*DOCUMENT TEXT*.
The third sentence of the third paragraph in the “Science Attitudes and Gender Equality” section (p. 590) is being changed as follows: “Using these ability criteria, we would expect women’s propensity to graduate with STEM degrees to be much higher than men’s.”

Two changes are being made to Figure 5. First, the three x-axis labels are each being changed to “Women’s Propensity to Graduate in STEM.” Second, the caption is being changed as follows:

Scatterplots showing the relation between the percentage of female students estimated to choose further science, technology, engineering, and math (STEM) study after secondary education and the propensity of women to graduate in STEM fields in tertiary education. Red lines indicate the estimated (horizontal) and actual (vertical) average values for the variables graphed on each axis. For instance, in (c), we estimated that women would have a propensity of 34 to graduate college with a STEM degree (internationally), but the actual propensity was only 28. Identity lines (i.e., 45° lines) are colored blue; points above the identity lines indicate a lower propensity of women to graduate in STEM fields than expected. Panel (a) displays the percentage of female students estimated to choose STEM study on the basis of ability alone (see the text for criteria). Although there was considerable cross-cultural variation, on average around 50% of students graduating in STEM fields could be women, which deviates considerably from the estimated percentage via the propensity of women to graduate with a STEM degree. The estimate of women STEM students shown in (b) was based on both ability, as in (a), and being above the international median score in science attitudes. The estimate shown in (c) is based on ability, attitudes, and having either mathematics or science as a personal strength. Because there is always an equal representation of males and females in the study from which the propensity data were obtained, the comparison of percentage and propensity is valid.

In the first paragraph of the Discussion section (pp. 590–591), the last sentence is being changed as follows:

Further, our analysis suggests that the percentage of girls who would likely be successful and enjoy further STEM study was considerably higher than the propensity of women to graduate in STEM fields, implying that there is a loss of female STEM capacity between secondary and tertiary education.

In addition, the second to last sentence of the second paragraph on p. 581 is being updated as follows: “Yet, paradoxically, Finland has one of the world’s largest gender gaps in college degrees in STEM fields, and Norway and Sweden, also leading in gender-equality rankings, are not far behind.”

To clarify how averages of PISA scores for science, mathematics, and reading were calculated, we are adding the following paragraph to the “Programme for International Student Assessment (PISA)” section (p. 583, following the first full paragraph): ²

PISA 2015 provided 10 plausible values for each student’s scores in the science, mathematics, and reading tests. The use of 10 plausible values is different from previous PISA data sets published from 2000 to 2012, in which 5 plausible values were provided for each test. Given that PISA has not updated its documentation or its published statistical macros, we used the traditional approach of using 5 plausible values. Further, we did not include the data for the Dominican Republic, which participated for the first time in PISA in 2015. Additionally, it should be noted that Kosovo was removed from the data because it was regional data.

*REQUIRED ACTION 1*.
In the correction notice, reproduce the passage from "In the first" up to and including "and tertiary education.".
*REQUIRED ACTION 2*.
According to the correction notice, how many plausible values did PISA 2015 provide for each student's scores in each test?
*REQUIRED ACTION 3*.
Why, according to the correction notice, did the authors use 5 plausible values for the PISA 2015 scores instead of 10?

*MATERIAL PROVIDED*.
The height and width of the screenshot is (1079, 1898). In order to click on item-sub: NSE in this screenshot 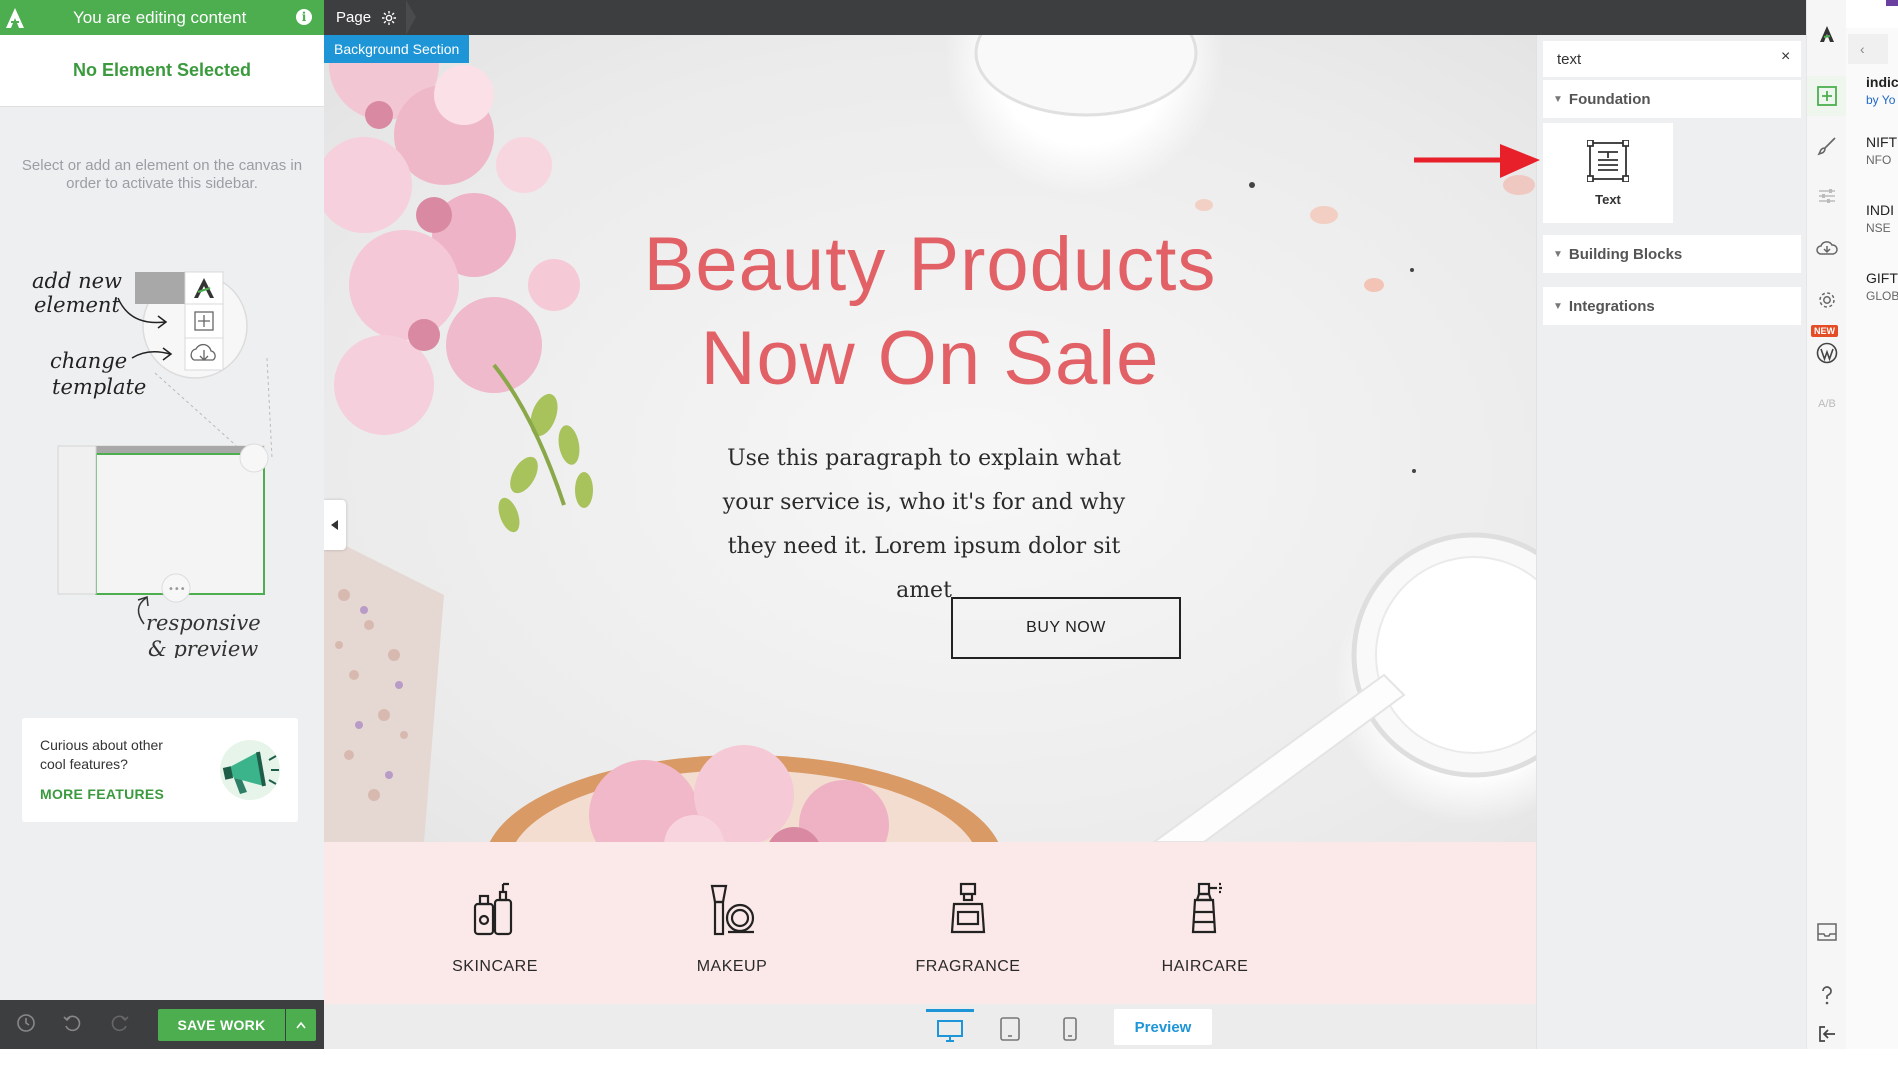, I will do `click(1878, 228)`.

*SOLUTION 1*.
In the first paragraph of the Discussion section (pp. 590–591), the last sentence is being changed as follows:

Further, our analysis suggests that the percentage of girls who would likely be successful and enjoy further STEM study was considerably higher than the propensity of women to graduate in STEM fields, implying that there is a loss of female STEM capacity between secondary and tertiary education.

*SOLUTION 2*.
Ten plausible values.

*SOLUTION 3*.
PISA had not updated its documentation or its published statistical macros for the new 10-value format. The authors therefore used the traditional approach of 5 plausible values, as in the data sets published from 2000 to 2012.